Следующий «философский пароход» «Пруссия» отчалил из Питера 16 ноября 1922-го. На нем Россию покидали Николай Лосский, Лев Карсавин, Иван Лапшин и другие (с семьями более 40 человек).
Наконец, 18 декабря из Севастополя ушло последнее судно с изгнанниками — «Жанна». На его борту находился в числе прочих философ, священник и богослов о. Сергий Булгаков.
Среди 224 перемещенных лиц было 68 профессоров, 29 литераторов, более двух десятков экономистов, агрономов, кооператоров, семь юристов. Остальные — политики и служащие.
Не всем достались места на комфортабельных судах: 49 человек из первоначальных списков (прежде всего «украинского») были сосланы в отдаленные районы России.
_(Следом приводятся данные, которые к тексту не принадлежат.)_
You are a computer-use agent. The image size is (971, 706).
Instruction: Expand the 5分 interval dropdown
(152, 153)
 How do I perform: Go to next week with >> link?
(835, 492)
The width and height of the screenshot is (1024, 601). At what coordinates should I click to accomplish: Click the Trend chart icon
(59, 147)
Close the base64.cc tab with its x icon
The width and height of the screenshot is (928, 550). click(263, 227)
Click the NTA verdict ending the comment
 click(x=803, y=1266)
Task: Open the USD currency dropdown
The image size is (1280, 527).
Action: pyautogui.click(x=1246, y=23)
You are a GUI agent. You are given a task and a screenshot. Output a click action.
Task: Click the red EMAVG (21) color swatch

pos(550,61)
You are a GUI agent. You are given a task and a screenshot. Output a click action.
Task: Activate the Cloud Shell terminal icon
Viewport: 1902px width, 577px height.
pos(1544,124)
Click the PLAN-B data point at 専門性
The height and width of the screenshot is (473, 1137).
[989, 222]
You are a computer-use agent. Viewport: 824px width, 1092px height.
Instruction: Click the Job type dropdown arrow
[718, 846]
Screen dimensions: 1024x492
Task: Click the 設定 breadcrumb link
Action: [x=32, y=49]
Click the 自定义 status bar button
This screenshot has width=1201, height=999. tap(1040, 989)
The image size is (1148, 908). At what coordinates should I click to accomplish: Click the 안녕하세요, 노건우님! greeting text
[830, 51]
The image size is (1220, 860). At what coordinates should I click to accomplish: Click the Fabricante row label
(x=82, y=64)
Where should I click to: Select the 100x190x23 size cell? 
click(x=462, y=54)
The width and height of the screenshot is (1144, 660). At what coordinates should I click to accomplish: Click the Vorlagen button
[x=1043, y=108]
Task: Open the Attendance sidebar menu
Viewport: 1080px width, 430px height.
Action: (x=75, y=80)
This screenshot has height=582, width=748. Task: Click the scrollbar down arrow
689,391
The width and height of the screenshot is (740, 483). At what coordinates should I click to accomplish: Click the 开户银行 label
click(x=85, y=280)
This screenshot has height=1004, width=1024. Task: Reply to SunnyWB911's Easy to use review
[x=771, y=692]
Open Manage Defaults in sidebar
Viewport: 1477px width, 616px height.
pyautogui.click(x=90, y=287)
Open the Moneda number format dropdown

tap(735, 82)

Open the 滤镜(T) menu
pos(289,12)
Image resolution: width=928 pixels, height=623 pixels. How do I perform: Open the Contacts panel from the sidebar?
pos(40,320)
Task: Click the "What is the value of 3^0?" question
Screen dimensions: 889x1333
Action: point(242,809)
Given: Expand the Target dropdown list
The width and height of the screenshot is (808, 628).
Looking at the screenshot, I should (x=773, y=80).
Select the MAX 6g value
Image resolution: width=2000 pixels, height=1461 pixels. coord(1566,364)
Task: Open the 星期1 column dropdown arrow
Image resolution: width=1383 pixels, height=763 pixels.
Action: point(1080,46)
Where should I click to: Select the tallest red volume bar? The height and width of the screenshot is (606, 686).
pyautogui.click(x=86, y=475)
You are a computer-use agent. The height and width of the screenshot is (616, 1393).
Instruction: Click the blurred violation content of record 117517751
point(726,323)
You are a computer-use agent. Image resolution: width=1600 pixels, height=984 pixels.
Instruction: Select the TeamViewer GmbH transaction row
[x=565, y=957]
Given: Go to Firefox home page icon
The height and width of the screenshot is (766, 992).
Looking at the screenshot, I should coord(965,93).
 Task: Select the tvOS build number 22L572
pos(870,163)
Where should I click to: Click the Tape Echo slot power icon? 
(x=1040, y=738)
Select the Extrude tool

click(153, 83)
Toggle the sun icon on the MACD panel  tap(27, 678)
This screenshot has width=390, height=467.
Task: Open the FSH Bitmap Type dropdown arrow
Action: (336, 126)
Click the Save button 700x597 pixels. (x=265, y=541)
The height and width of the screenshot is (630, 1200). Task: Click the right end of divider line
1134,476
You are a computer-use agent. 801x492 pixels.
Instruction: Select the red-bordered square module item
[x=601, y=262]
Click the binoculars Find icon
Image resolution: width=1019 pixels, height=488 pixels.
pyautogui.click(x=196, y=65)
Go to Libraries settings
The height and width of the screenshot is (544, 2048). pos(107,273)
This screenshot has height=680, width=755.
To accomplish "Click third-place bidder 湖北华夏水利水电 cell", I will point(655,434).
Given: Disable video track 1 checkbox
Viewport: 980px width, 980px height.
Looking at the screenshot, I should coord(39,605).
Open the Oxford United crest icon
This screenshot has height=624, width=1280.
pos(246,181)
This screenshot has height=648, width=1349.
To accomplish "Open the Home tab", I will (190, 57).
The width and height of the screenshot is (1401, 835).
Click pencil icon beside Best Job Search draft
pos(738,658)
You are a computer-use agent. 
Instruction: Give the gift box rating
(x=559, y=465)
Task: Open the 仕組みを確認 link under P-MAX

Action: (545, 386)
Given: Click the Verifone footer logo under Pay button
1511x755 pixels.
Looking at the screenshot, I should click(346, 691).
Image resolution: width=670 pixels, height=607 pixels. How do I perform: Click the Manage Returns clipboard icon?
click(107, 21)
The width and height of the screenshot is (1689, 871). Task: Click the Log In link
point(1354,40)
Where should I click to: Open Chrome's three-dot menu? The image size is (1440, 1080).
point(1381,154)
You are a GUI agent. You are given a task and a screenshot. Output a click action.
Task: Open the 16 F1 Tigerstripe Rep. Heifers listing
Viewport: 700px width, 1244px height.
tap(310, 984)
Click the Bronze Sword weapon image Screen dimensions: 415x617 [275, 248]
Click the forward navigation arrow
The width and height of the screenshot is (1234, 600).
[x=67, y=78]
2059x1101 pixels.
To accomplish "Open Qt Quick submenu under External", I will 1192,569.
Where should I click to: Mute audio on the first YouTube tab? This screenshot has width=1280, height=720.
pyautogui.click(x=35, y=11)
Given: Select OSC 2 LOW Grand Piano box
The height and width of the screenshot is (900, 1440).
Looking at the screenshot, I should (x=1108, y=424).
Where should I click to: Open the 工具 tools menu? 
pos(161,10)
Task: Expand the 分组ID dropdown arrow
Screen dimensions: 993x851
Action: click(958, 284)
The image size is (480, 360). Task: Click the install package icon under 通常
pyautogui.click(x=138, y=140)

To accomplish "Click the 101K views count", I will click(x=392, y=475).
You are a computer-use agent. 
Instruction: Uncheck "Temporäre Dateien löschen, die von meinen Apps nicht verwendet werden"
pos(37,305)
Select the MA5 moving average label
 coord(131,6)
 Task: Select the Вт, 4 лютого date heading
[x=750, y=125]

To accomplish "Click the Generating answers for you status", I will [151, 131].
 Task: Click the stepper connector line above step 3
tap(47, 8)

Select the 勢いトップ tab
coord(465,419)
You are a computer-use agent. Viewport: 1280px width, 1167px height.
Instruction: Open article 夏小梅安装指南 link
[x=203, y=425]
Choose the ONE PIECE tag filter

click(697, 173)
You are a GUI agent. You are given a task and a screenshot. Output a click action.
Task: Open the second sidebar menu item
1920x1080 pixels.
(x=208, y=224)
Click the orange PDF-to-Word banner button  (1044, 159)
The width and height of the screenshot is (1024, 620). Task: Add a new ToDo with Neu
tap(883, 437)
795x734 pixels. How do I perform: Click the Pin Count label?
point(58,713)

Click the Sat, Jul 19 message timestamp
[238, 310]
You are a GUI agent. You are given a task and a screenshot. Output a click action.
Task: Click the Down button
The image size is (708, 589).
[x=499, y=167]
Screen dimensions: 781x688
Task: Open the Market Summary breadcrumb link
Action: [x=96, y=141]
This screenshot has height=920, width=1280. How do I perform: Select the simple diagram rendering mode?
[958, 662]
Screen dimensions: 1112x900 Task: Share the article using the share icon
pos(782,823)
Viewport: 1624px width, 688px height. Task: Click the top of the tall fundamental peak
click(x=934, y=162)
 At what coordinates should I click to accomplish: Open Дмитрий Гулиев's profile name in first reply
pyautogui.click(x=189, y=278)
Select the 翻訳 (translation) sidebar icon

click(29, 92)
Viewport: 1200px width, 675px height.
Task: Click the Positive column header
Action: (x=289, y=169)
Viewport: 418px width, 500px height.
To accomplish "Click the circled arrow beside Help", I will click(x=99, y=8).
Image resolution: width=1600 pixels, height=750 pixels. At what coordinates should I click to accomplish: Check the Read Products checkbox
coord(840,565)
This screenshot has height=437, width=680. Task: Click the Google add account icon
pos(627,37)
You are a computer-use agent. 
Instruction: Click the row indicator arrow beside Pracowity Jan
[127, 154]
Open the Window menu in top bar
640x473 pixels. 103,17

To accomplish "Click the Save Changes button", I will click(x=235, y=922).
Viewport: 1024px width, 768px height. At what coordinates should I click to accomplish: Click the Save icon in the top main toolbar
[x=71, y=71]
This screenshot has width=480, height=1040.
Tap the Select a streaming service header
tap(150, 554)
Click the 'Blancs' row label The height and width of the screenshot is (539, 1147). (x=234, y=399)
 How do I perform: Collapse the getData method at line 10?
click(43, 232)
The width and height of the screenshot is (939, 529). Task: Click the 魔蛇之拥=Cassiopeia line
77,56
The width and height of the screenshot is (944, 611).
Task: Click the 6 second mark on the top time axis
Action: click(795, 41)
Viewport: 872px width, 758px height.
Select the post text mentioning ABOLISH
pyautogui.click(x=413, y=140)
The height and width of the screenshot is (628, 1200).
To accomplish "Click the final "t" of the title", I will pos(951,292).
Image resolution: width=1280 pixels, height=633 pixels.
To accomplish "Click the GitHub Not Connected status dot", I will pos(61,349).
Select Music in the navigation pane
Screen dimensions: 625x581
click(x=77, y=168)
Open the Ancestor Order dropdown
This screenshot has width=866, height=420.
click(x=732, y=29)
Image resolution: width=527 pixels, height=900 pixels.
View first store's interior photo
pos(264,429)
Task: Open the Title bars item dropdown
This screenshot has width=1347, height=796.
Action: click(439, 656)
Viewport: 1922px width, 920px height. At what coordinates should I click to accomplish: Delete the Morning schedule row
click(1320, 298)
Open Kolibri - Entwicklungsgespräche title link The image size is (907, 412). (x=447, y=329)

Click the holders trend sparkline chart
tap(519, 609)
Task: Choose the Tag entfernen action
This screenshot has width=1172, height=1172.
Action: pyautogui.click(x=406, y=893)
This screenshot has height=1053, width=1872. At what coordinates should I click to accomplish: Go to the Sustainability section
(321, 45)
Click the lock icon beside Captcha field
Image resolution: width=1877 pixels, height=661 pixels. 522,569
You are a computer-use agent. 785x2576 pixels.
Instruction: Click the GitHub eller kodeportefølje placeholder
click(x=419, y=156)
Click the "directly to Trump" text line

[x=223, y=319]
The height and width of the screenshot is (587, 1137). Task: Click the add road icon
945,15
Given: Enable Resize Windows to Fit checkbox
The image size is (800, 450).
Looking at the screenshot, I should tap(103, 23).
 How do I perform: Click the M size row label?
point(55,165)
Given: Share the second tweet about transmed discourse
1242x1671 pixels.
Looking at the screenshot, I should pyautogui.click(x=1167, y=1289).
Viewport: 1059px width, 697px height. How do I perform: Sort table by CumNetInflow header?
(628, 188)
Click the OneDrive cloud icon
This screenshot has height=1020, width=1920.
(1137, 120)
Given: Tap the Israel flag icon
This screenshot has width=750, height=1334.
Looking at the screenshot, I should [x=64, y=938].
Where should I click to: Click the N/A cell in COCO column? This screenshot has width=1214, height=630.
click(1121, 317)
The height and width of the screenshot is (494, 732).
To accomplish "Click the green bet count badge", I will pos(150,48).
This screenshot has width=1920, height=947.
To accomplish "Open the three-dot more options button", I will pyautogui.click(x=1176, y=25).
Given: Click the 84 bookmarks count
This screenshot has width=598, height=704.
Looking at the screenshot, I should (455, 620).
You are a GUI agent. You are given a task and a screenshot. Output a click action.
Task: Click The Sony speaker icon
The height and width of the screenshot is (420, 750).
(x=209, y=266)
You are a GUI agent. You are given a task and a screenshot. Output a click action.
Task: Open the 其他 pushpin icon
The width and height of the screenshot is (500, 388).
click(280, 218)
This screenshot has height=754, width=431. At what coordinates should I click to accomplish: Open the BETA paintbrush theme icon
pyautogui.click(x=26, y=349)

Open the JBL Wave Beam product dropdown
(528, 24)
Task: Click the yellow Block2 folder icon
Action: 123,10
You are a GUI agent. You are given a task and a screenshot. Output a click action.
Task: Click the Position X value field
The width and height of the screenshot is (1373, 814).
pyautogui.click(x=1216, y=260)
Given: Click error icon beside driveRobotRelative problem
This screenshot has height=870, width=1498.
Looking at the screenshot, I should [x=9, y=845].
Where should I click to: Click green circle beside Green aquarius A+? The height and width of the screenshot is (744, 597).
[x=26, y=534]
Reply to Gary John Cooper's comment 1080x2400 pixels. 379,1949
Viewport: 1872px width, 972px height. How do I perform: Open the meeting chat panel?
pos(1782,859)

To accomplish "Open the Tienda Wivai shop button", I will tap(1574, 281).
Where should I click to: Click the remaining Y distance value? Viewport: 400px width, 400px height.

Многие из выдворенных в Европу тяжко страдали, покидая Родину, другие с облегчением вздыхали, несмотря на ограничения в плане личных вещей и денег, невозможность увезти с собой архивы и книги.
Интересно, что на борту «Пруссии» по своей воле оказались как-то пробравшиеся туда директор петербургского Пушкинского дома, академик Нестор Котляревский, профессор-геолог Франц Левинсон-Лессинг, режиссер-драматург Николай Евреинов и еще несколько счастливчиков.
«Нам многие завидуют: как хотели бы они поменяться с нами участью!.. Почему именно на нас, таких-то, пало избрание, мы никогда не могли узнать... Ссылка некоторых поражала: никто не слыхал раньше об их общественной роли, она ни в чем не проявлялась, и имена их известны не были», — вспоминал позже Михаил Осоргин.
«Не знаю, по каким причинам советское правительство оплатило проезд всех нас первым классом. Бывают же такие чудеса», — удивлялся проректор Петроградской сельскохозяйственной академии Абрам Каган.
При этом остались на Родине природный немец, философ Густав Шпет, писатели Борис Пильняк и Евгений Замятин, добившиеся исключения их имен из списков на высылку. Для первых двух это закончилось расстрелом в 1930-е.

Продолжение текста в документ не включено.